What needs to be done: Repeat word for word the passage of the text on channel sensing strategies from "Table 5 In \(n=200\)" up to and including "an autonomous CR.".

──────── Text shown ────────

Table 3 Probability of finding a channel free in first step (given that the channel is free) \(P_{s,1}*\) for an autonomous CR under different strategies

5.2 When \(N< M\)

In Table 4, we compare the performance of different strategies in terms of: (1) probability of a successful transmission in a given time slot \(P_{s}\) for an autonomous CR; and (2) probability of finding a channel free in first step (given that the channel is free) \(P_{s,1}*\) for an autonomous CR under difficult cases when \(M >N\). It can be seen from Table 4 that when \(N=16\), \(M= 18\), and \(K=12\) our proposed \(\gamma \)-persistent strategy maximizes \(P_{s}\) and \(P_{s,1}*\) as compared to the rand-LS strategy and LS-strategy based selection of sensing orders. It can also be seen that using the \(\gamma \)-persistent \(P_{s,1}*\) is 0.98 for the studied scenario as the strategy allows the CRs to minimize the likelihood of collisions and hence allows them to find a free channel with high probability in the first sensing step (given that the channel is free). This reduces the overhead of multiple sensing steps incurred by an autonomous. The reduced number of sensing steps required to find a channel free in turn increases the throughput per time slot of a CR. It can also be seen that there is some loss in the performance of the \(\gamma \) persistent strategy as compared to the optimal selection of sensing orders, as when \(M >N\), it is not possible for all CRs to autonomously select collision-free sensing orders.

Table 4 In \(n=200\) time slots, probability of a successful transmission in a given time slot \(P_{s}\) for an autonomous CR, and probability of finding a channel free in the first step (given that the channel is free) \(P_{s,1}*\) for an autonomous CR under different strategies. In an all cases, \(N=16\), \(M= 18\), and \(K=12\)

Table 5 In \(n=200\) time slots, probability of collision in a given time slot \(P_c\) for an autonomous CR for different strategies and under different scenarios

In a given time slot, an autonomous CR can be unsuccessful in communication either due to a collision with other CRs or it can be unsuccessful in communication as all channels are occupied by either a PU or another CRs (who found the free channels before that CR). In Table 5 it can be seen that compared to rand-LS and LS-strategy, the \(\gamma \)-persistent strategy reduces the likelihood of collisions among CRs which in turn reduces the transmission attempt costs of an autonomous CR.

5.3 Average Throughput

Let \(X\) be a random variable representing the number of sensing steps within a time slot until a CR is successful in finding a channel free from PU and other CR activity (given that the CR is successful). Note that, with a constant time slot of duration \(T\), the duration of successful data transmission in each slot is a function of \(X\). At the end of each slot, the instantaneous throughput \(C(\mathrm {X})\) achieved by a CR is given by

$$\begin{aligned} C(\mathrm {X})={\left\{ \begin{array}{ll} \left( 1-\frac{{\mathrm {X}}T_{sense}}{T}\right) R,&{}\text {if successful}\\ 0&{}\text { otherwise}\end{array}\right. } \end{aligned}$$

(6)

──────── Dataset section ────────

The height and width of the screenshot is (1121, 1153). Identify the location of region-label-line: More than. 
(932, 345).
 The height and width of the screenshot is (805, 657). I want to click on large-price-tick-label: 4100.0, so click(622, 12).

────────

Task solution:
Table 5 In \(n=200\) time slots, probability of collision in a given time slot \(P_c\) for an autonomous CR for different strategies and under different scenarios

In a given time slot, an autonomous CR can be unsuccessful in communication either due to a collision with other CRs or it can be unsuccessful in communication as all channels are occupied by either a PU or another CRs (who found the free channels before that CR). In Table 5 it can be seen that compared to rand-LS and LS-strategy, the \(\gamma \)-persistent strategy reduces the likelihood of collisions among CRs which in turn reduces the transmission attempt costs of an autonomous CR.